Schippel kann sich eine "Feuerwehr-Grundausbildung" für Angestellte im öffentlichen Dienst vorstellen.

Brandenburgs freiwillige Feuerwehren haben im vergangenen Jahrzehnt rund 10 000 Mitglieder verloren. Die Tageseinsatzbereitschaft sei vielerorts gefährdet, sagt der Verbandschef. In den folgenden Jahren rechnet sein Verband mit dem weiteren Rückgang der Mitgliederzahl um jährlich 1000; heute gibt es noch etwa 39 000 aktive freiwillige Feuerwehrleute.

Zuvor hatte der Verband vorgeschlagen, die freiwillige Feuerwehrarbeit mit einer zusätzlichen Rente attraktiver zu machen. Die CDU im Potsdamer Landtag hat diesen Vorschlag aufgegriffen; allerdings bevorzugt der Verband nun eine bundeseinheitliche Regelung.

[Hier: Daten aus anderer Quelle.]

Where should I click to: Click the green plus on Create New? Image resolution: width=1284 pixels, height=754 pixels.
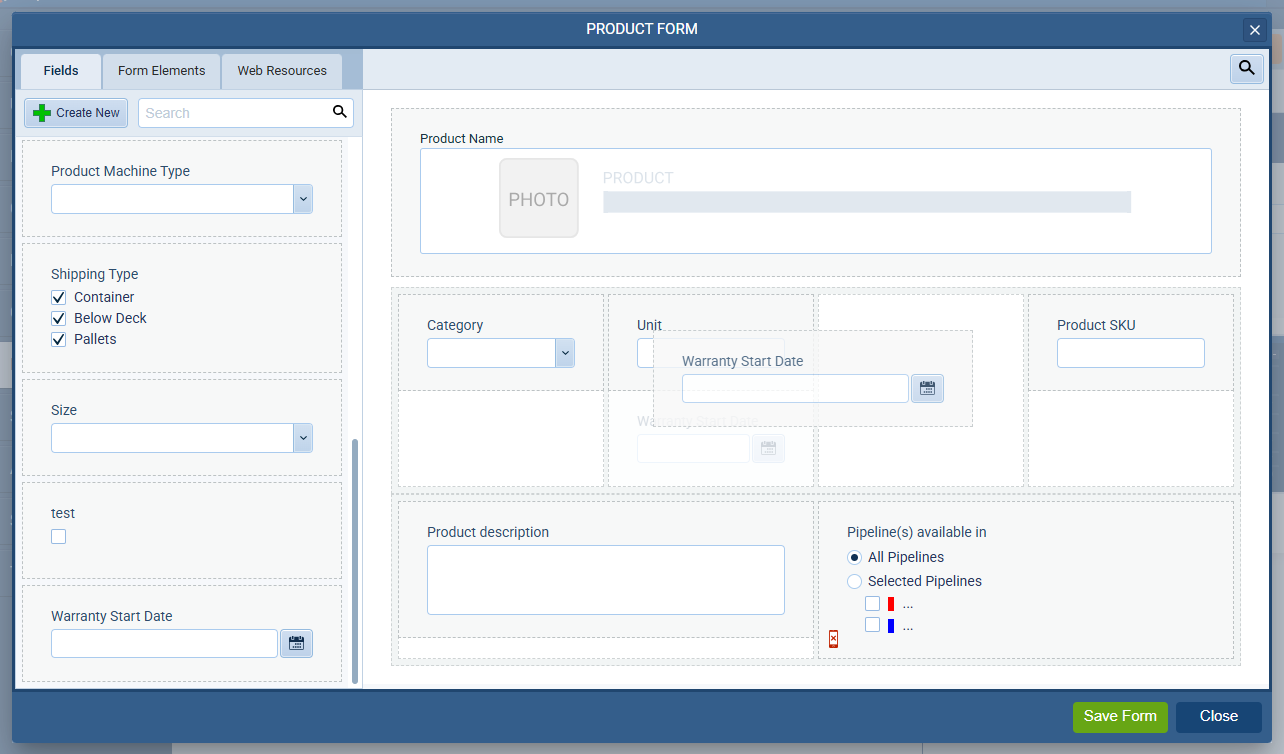(42, 112)
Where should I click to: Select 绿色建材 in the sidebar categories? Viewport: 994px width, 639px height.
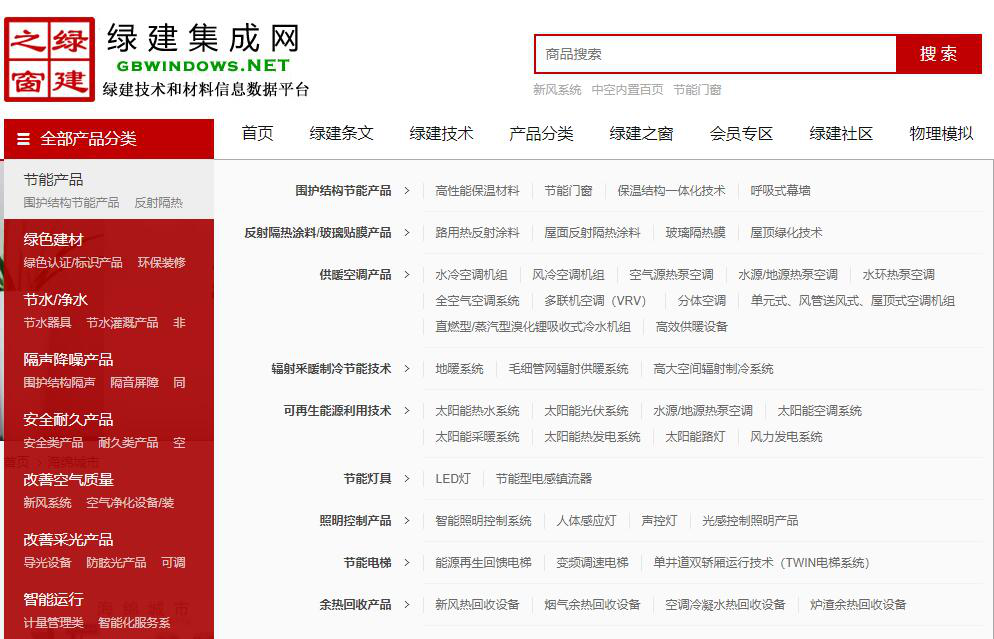54,240
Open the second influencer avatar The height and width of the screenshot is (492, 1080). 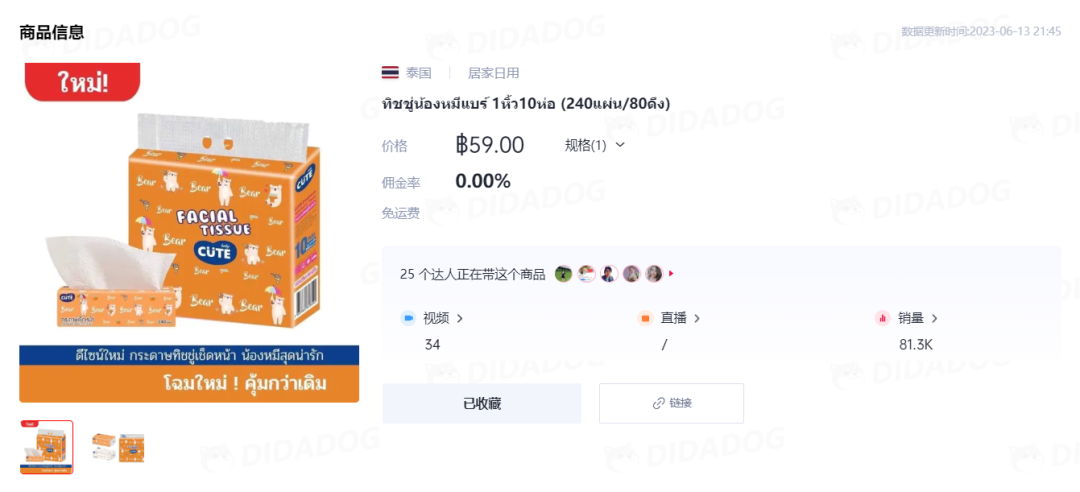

In Sachsen, wo der Mitgliederschwund ähnliche Ausmaße hat, gibt es seit 2010 eine Art Feuerwehrrente, die über die Sparkassen-Versicherung finanziert wird.

Knappes Personal hat zu Zentralisierung - Beispiel integrierte Rettungsleitstelle in Hoyerswerda - und zu Neuerungen geführt. So dürfen freiwillige Feuerwehrleute in Sachsen-Anhalt bis 67 aktiv bleiben. Nach dem Tod von zwei Kameraden bei einem Unfall auf der A 2 im September machen sich Brandenburg und Sachsen zudem für eine bundeseinheitliche Hinterbliebenen-Versorgung stark.